**Given instruction**. Reproduce verbatim the lines of the listing, starting at the line containing "Where should I" and ending at the line containing "Viewport: 802px width, 739px", both included. Omit the pictures from your reproduction.

**Supplied records**.
####

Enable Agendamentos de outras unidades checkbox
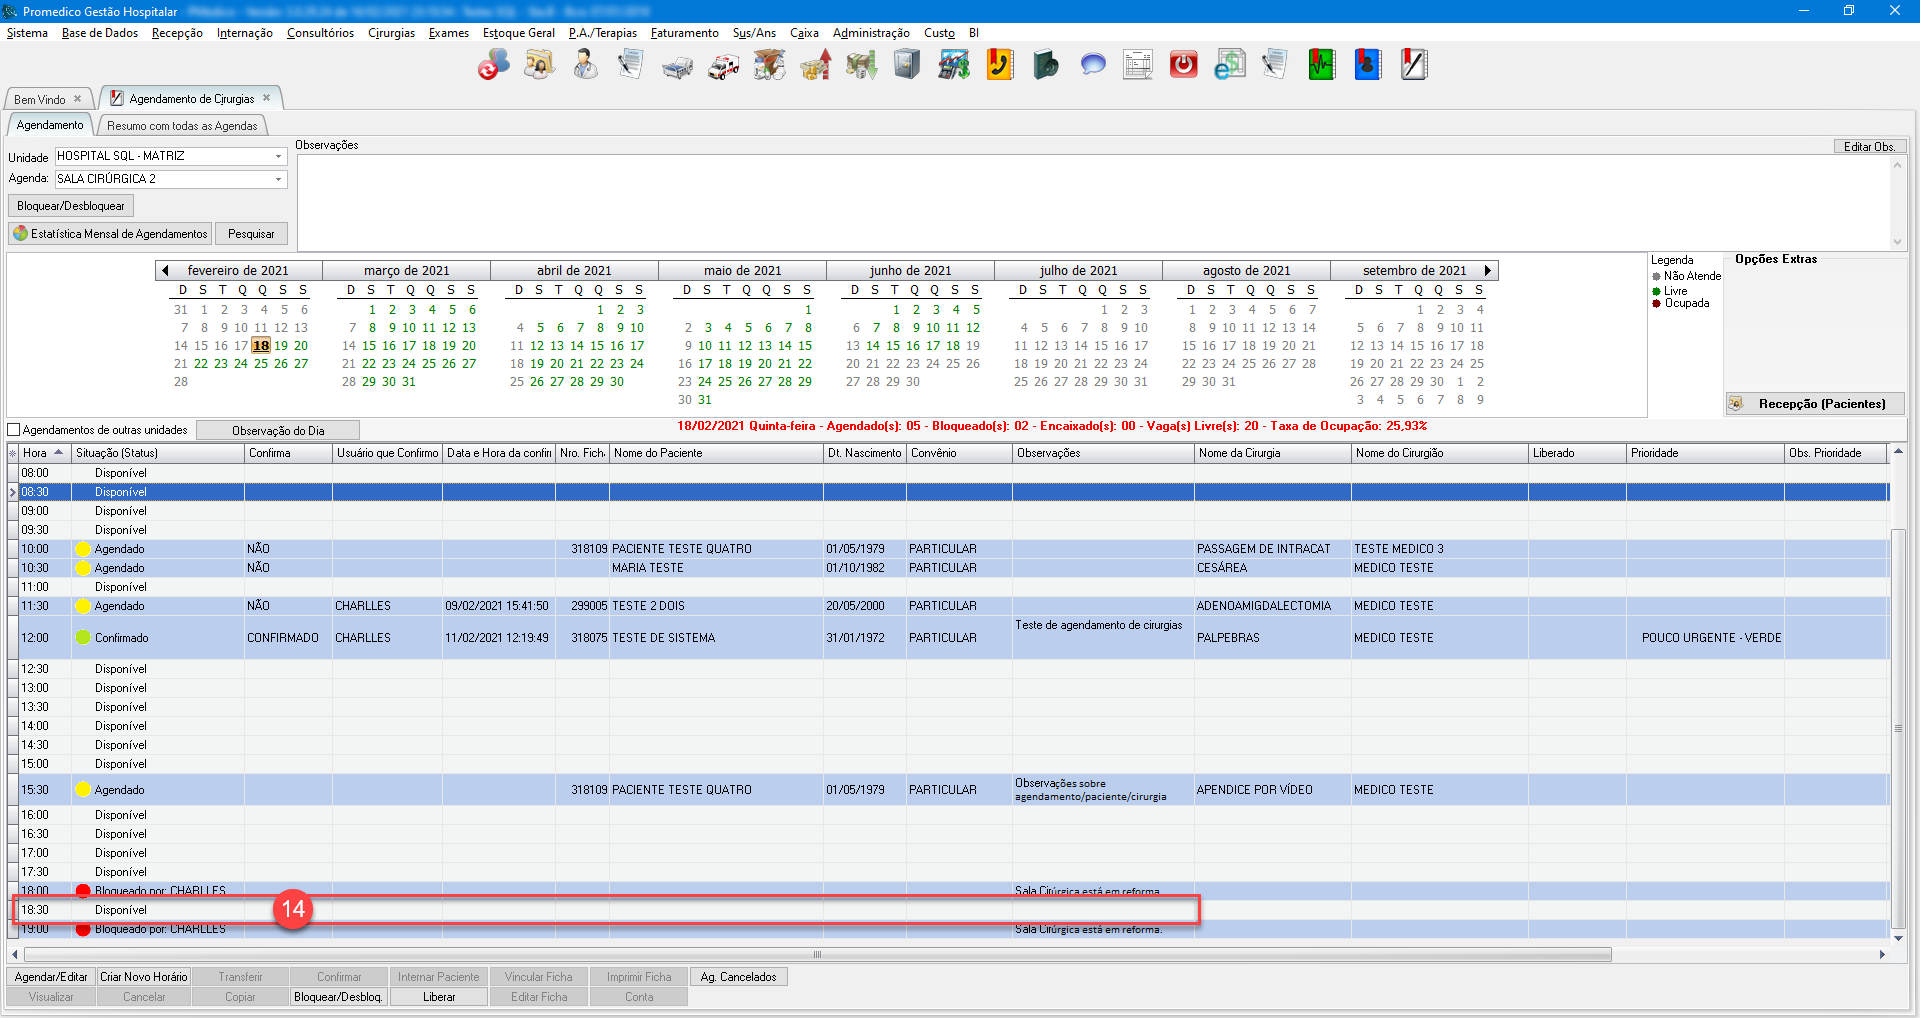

####

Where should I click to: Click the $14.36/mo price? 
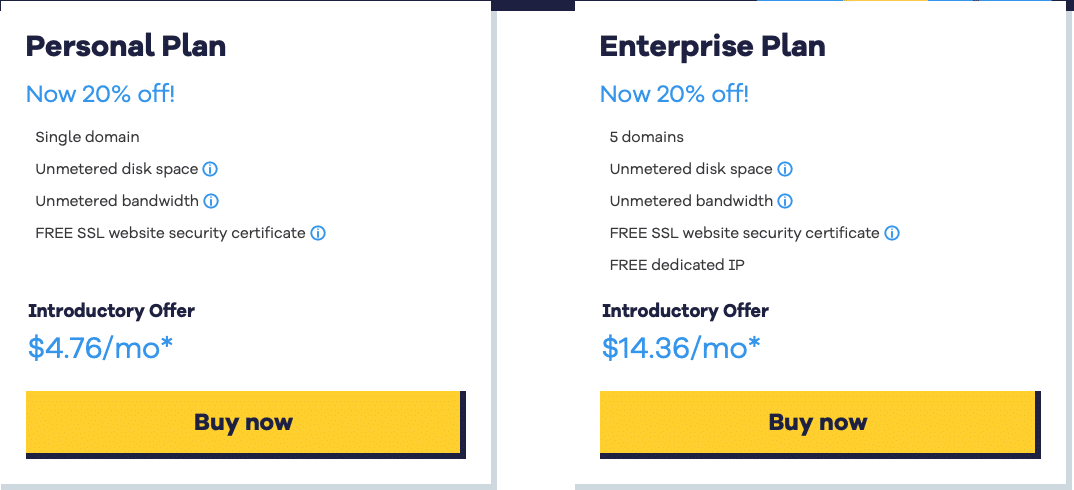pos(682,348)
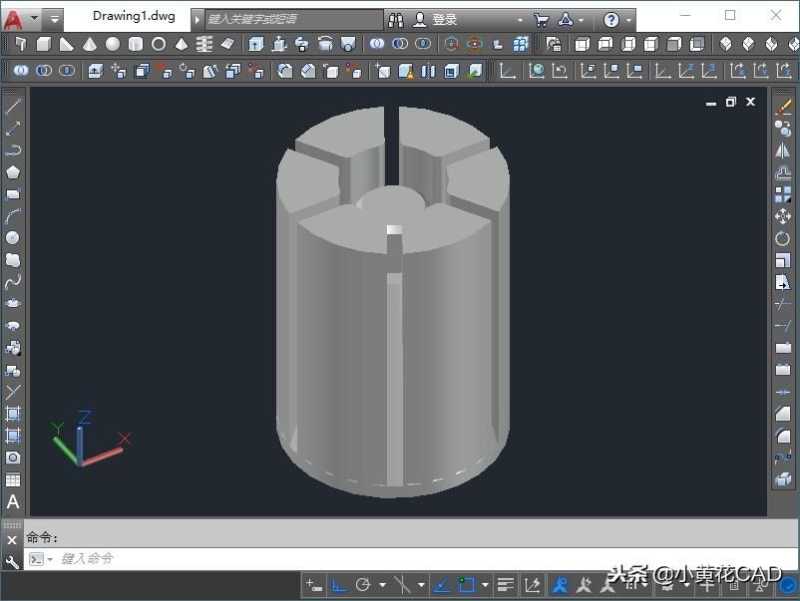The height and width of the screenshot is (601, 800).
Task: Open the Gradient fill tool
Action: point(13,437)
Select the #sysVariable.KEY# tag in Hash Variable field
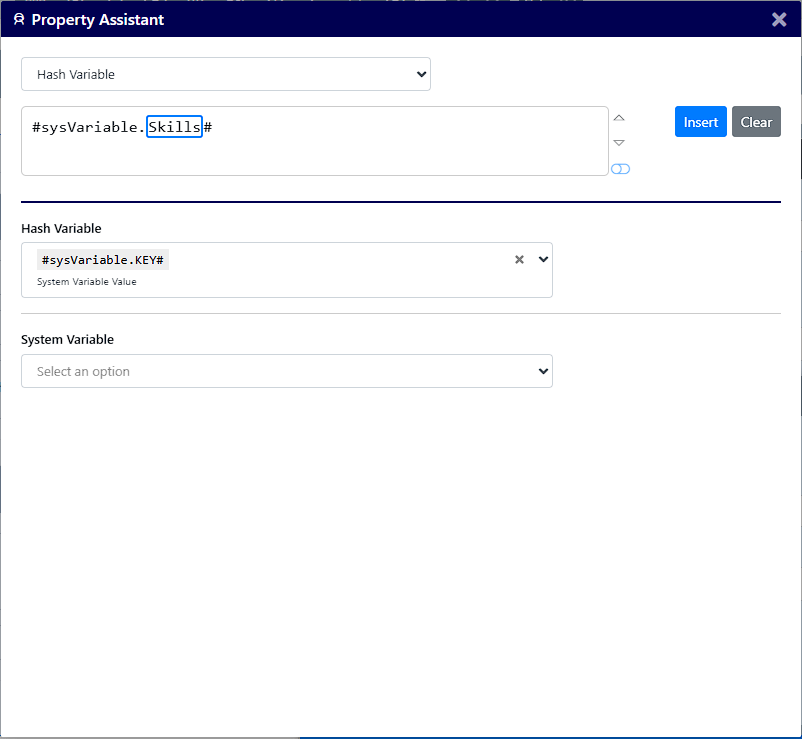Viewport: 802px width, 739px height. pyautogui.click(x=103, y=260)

####

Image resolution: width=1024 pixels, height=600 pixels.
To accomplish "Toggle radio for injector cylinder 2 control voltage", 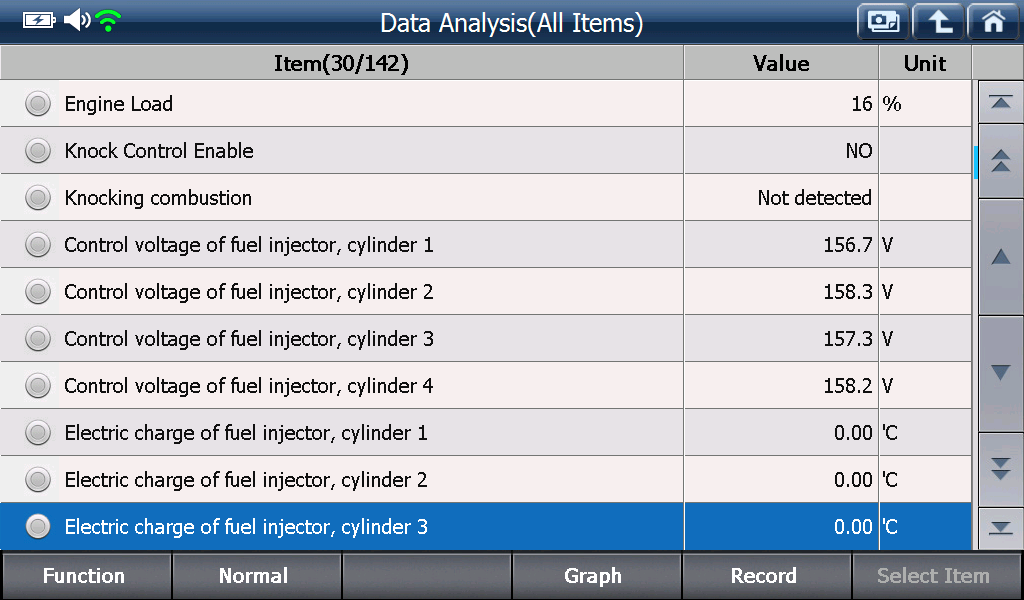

####

**Task result**.
Where should I click to: Click the $14.36/mo price? 
pos(682,348)
The height and width of the screenshot is (601, 800).
Task: Open the Gradient fill tool
Action: point(13,437)
Select the #sysVariable.KEY# tag in Hash Variable field
Viewport: 802px width, 739px height. pyautogui.click(x=103, y=260)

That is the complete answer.